Zwolnienia pracowników w Bama Poland z Gorzowa Wielkopolskiego to efekt jednego dużego zamówienia, którego zamawiający nie opłacił. Bama Poland produkowała
akcesoria do pielęgnacji obuwia, które sprzedawano w ponad 50 krajach. Gorzowski zakład był podwykonawcą niemieckiej firmy Bama Group. Innych klientów nie miał. Niemiecka firma nie zapłaciła polskiemu zakładowi za partię wkładek do butów. Nie zapłaciła, bo nie miała z czego. Sama też upadła.
Restrukturyzacja, syndyk i upadłość w Niemczech
Nie pomogła restrukturyzacja działającej na niemieckim rynku od ponad 100 lat spółki matki, ani inny podmiot, który wykupił jej udziały. Jak ustalił TVN 24, Curt Baumann założył firmę w Dreźnie w 1914 roku. Kupił maszynę do szycia, ręczny dziurkacz i rozpoczynając produkcję wkładek do butów. Firma zawsze robiła to samo, tylko jej właściciel się zmieniał.

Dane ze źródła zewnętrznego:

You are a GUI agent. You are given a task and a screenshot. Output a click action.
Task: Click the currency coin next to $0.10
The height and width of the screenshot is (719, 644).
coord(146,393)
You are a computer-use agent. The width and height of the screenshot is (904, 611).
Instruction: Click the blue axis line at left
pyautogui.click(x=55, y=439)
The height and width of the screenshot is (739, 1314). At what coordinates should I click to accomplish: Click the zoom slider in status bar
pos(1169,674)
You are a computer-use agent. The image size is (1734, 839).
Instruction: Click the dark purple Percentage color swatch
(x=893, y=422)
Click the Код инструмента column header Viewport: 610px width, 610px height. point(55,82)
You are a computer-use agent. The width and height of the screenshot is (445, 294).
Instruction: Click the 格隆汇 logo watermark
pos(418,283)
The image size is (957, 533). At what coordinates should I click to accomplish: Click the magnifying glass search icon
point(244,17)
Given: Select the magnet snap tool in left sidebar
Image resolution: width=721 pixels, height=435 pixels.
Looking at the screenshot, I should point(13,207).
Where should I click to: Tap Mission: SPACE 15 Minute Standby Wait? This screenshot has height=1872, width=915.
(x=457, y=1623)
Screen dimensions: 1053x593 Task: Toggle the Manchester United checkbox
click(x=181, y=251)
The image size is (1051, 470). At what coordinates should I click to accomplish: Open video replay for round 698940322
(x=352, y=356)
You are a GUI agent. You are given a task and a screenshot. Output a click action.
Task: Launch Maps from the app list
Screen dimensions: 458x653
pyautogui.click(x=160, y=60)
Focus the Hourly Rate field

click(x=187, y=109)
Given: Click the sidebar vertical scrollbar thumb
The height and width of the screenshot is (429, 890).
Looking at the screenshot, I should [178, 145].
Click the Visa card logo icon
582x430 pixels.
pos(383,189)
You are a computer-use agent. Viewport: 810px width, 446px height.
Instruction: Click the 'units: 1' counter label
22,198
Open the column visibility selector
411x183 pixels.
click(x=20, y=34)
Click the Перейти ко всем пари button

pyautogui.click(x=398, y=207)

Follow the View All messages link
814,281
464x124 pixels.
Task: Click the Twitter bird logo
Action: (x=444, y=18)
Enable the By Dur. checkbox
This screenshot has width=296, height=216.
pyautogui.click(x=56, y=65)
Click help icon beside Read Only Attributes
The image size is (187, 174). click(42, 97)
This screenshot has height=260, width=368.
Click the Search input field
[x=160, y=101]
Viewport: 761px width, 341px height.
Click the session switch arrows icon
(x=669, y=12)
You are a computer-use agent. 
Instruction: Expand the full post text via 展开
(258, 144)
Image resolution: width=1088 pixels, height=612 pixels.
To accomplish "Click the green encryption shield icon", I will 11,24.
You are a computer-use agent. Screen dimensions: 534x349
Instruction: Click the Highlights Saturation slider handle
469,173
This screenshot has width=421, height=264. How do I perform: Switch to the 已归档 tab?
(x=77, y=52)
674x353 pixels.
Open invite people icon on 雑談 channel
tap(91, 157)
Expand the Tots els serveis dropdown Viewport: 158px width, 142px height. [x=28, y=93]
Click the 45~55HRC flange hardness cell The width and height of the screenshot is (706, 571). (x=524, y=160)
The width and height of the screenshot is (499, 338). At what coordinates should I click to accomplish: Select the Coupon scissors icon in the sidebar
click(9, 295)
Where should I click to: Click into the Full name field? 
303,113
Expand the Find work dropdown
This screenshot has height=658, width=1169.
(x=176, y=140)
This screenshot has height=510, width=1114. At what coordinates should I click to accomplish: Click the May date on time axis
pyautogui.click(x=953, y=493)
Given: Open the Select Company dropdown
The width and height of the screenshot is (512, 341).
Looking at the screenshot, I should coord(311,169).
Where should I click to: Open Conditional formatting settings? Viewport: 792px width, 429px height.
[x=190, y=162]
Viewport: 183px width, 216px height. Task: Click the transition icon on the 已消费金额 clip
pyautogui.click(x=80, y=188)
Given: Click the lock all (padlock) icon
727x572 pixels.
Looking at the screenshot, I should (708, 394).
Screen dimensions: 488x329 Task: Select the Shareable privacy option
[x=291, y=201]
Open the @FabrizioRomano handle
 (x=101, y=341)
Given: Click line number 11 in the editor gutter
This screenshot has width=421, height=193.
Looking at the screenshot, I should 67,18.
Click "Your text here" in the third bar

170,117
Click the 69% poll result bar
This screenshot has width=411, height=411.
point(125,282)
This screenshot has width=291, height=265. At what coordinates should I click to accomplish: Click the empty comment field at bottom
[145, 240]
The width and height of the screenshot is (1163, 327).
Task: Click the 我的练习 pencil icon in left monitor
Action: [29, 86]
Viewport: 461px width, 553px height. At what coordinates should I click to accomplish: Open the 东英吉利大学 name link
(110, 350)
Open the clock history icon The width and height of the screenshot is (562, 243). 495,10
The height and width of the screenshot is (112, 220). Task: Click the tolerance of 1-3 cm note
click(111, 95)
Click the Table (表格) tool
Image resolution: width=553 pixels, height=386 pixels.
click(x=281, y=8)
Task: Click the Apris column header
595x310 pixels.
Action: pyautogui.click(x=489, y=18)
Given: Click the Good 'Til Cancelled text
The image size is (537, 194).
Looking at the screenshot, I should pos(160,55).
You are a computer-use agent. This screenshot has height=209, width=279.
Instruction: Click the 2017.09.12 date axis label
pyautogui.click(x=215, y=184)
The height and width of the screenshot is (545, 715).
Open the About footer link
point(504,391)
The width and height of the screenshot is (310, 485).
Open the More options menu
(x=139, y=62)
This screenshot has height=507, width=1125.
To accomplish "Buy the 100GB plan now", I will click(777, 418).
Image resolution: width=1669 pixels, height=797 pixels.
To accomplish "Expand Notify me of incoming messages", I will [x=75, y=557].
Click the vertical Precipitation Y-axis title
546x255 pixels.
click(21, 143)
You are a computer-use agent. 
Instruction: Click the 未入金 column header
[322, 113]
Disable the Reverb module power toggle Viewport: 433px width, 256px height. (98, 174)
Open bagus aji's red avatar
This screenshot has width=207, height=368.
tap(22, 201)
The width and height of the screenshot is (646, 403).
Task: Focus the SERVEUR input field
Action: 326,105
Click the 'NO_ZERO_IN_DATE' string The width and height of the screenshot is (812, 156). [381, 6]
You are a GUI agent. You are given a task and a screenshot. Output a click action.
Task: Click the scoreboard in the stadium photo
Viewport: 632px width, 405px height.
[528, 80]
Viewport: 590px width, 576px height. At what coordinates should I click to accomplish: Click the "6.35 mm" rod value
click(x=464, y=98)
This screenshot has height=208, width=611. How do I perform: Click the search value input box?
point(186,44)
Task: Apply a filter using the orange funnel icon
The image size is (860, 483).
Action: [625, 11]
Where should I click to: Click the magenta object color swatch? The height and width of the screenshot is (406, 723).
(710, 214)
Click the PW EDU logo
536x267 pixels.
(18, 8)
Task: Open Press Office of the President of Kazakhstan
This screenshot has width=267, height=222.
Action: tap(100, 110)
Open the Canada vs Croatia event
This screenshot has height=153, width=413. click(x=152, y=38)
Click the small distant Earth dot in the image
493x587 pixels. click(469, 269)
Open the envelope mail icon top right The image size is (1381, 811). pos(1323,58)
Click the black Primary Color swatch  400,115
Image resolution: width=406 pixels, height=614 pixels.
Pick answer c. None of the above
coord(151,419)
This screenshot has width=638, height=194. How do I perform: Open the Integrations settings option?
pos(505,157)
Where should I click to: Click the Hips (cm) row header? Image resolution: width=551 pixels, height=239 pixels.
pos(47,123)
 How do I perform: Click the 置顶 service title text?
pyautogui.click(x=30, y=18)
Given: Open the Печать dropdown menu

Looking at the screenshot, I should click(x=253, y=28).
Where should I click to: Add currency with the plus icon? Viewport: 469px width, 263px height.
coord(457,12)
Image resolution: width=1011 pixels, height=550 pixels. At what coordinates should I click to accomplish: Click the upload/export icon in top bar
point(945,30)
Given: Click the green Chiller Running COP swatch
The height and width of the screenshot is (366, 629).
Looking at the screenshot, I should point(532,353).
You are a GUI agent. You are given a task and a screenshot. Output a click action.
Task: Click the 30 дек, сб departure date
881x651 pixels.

Pracownicy zakładu w Polsce nie kryją rozgoryczenia: – Niemiecka spółka wodziła nas za nos. Finalnie, jak przyszło do zrobienia przelewu za wykonane usługi przez nas, to zostaliśmy poinformowani: „Przykro nam, ale jednak pieniążków nie dostaniecie”. Biuro prasowe Ministerstwa Rodziny Pracy i Polityki Społecznej przekazało mediom, że Bama Poland w uzasadnieniu wniosku o upadłość wskazała „utracenie w sposób trwały zdolności płatniczej”.
Problem podwykonawców nie tylko w Polsce
Pięciu pracowników spółki złożyło indywidulane wnioski do Wojewódzkiego Urzędu Pracy (WUP) w Zielonej Górze o wypłatę zaliczki ze środków Funduszu Gwarantowanych Świadczeń Pracowniczych na łączną kwotę 101 699, 86 zł. Do WUP w Zielonej Górze wpłynął też wniosek pracodawcy "o wypłatę zaliczek na poczet niezaspokojonych roszczeń pracowniczych wraz ze zbiorczym wykazem obejmującym 114 osób, na kwotę 556 535,16 zł". Po wejściu syndyka do niemieckiej spółki ucierpiały też zakłady w Szwajcarii, Francji i w Belgii. Niemiecka fabryka przestała płacić wszystkim swoim podwykonawcom.